From the forum thread below about slow Bedrock responses, copy the passage between "I'm trying to" and "be causing this?", inclusive, word for word.

Text under study
........

I'm trying to make a simple request using Bedrock with LangChain, but it's taking a frustratingly long time—27.62 seconds! Here's my setup: I'm using Boto3 to create the Bedrock client and the ChatBedrockConverse model. The relevant code is straightforward: I invoke the model with a simple prompt and measure the response time. Interestingly, the metadata shows latencyMs as 988, which doesn't seem like the culprit. I've heard that factors like retries can affect the timing, but I haven't found any configurations that help. Moreover, when I run the same request using raw Boto3, it still takes 20+ seconds. Does anyone have insights or tips on what might be causing this?
5 Answers
Definitely check out your CloudWatch metrics. You can get detailed insights into invocation latency, throttles, and any failed requests. This info can really help pinpoint the issue.
CloudWatch is key here. It’s also beneficial to create an inference profile for better observability with diagnostics. Plus, if you can share the full output response, that could shed more light rather than just latencyMs. Also, how's your network setup? That might impact response times.

........

Exercise data
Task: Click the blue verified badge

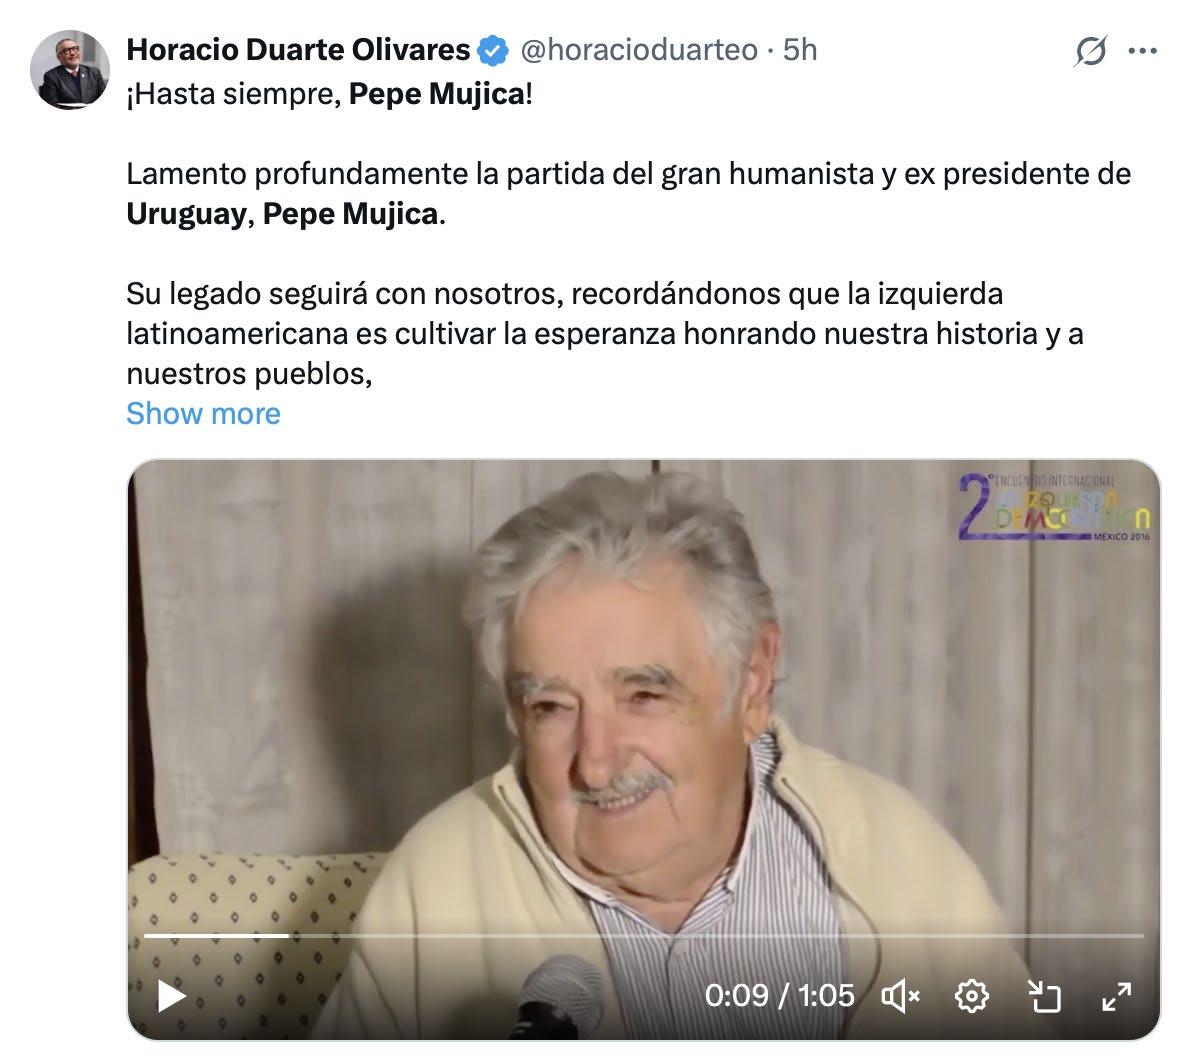Action: [x=493, y=50]
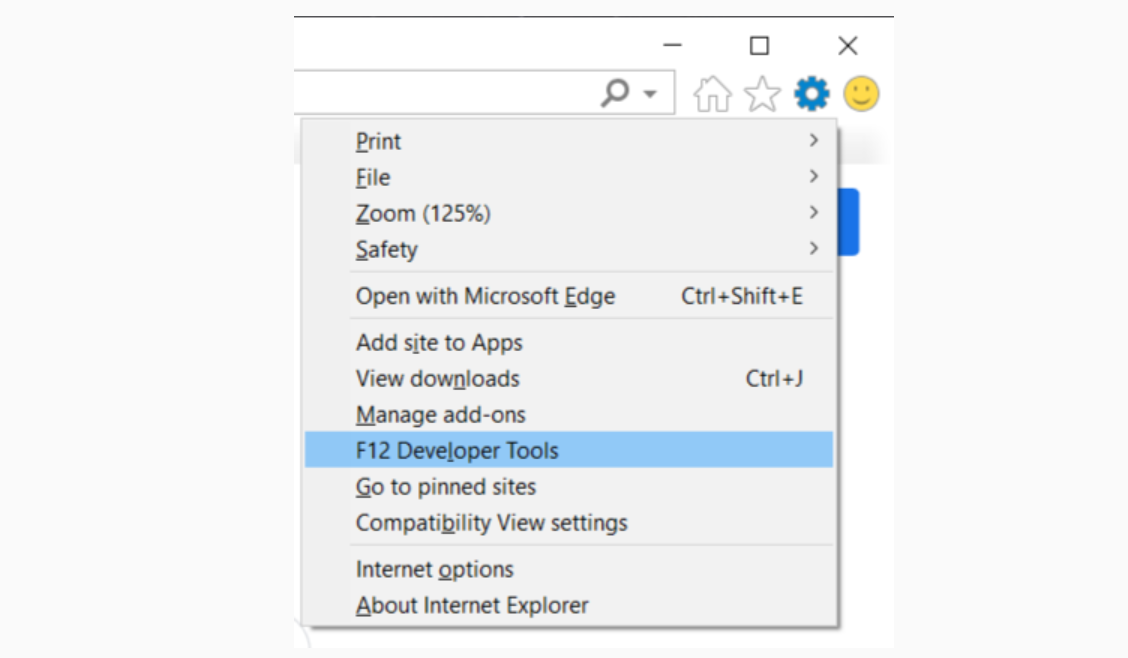Viewport: 1128px width, 658px height.
Task: Choose Add site to Apps
Action: [440, 342]
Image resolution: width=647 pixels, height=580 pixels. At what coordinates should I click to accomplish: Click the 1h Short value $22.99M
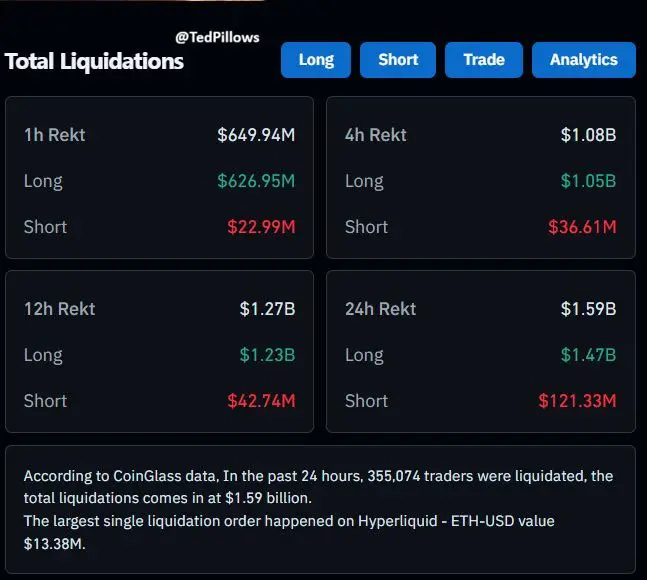(261, 227)
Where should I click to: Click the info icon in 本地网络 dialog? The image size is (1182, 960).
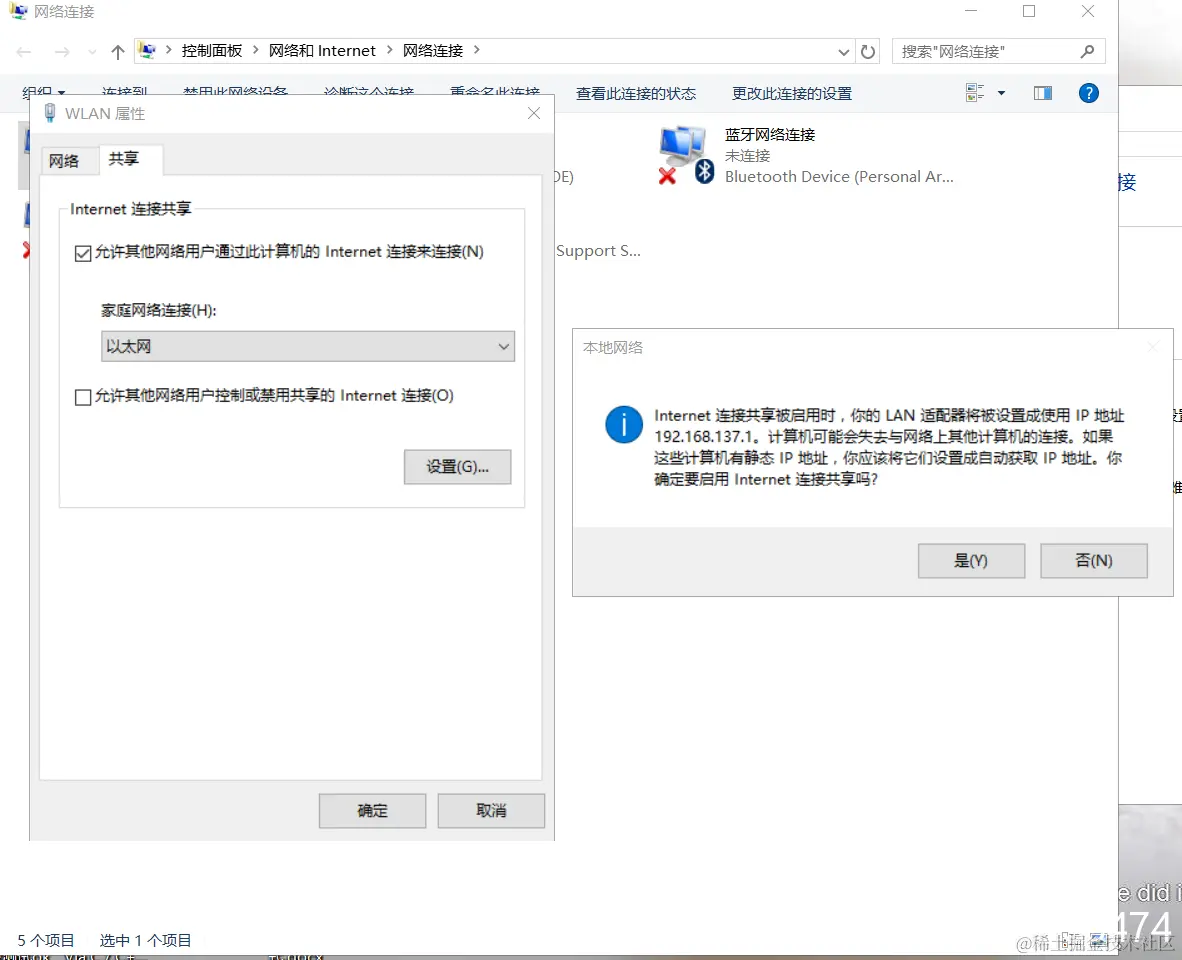click(623, 424)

........

Problem solution
I'm trying to make a simple request using Bedrock with LangChain, but it's taking a frustratingly long time—27.62 seconds! Here's my setup: I'm using Boto3 to create the Bedrock client and the ChatBedrockConverse model. The relevant code is straightforward: I invoke the model with a simple prompt and measure the response time. Interestingly, the metadata shows latencyMs as 988, which doesn't seem like the culprit. I've heard that factors like retries can affect the timing, but I haven't found any configurations that help. Moreover, when I run the same request using raw Boto3, it still takes 20+ seconds. Does anyone have insights or tips on what might be causing this?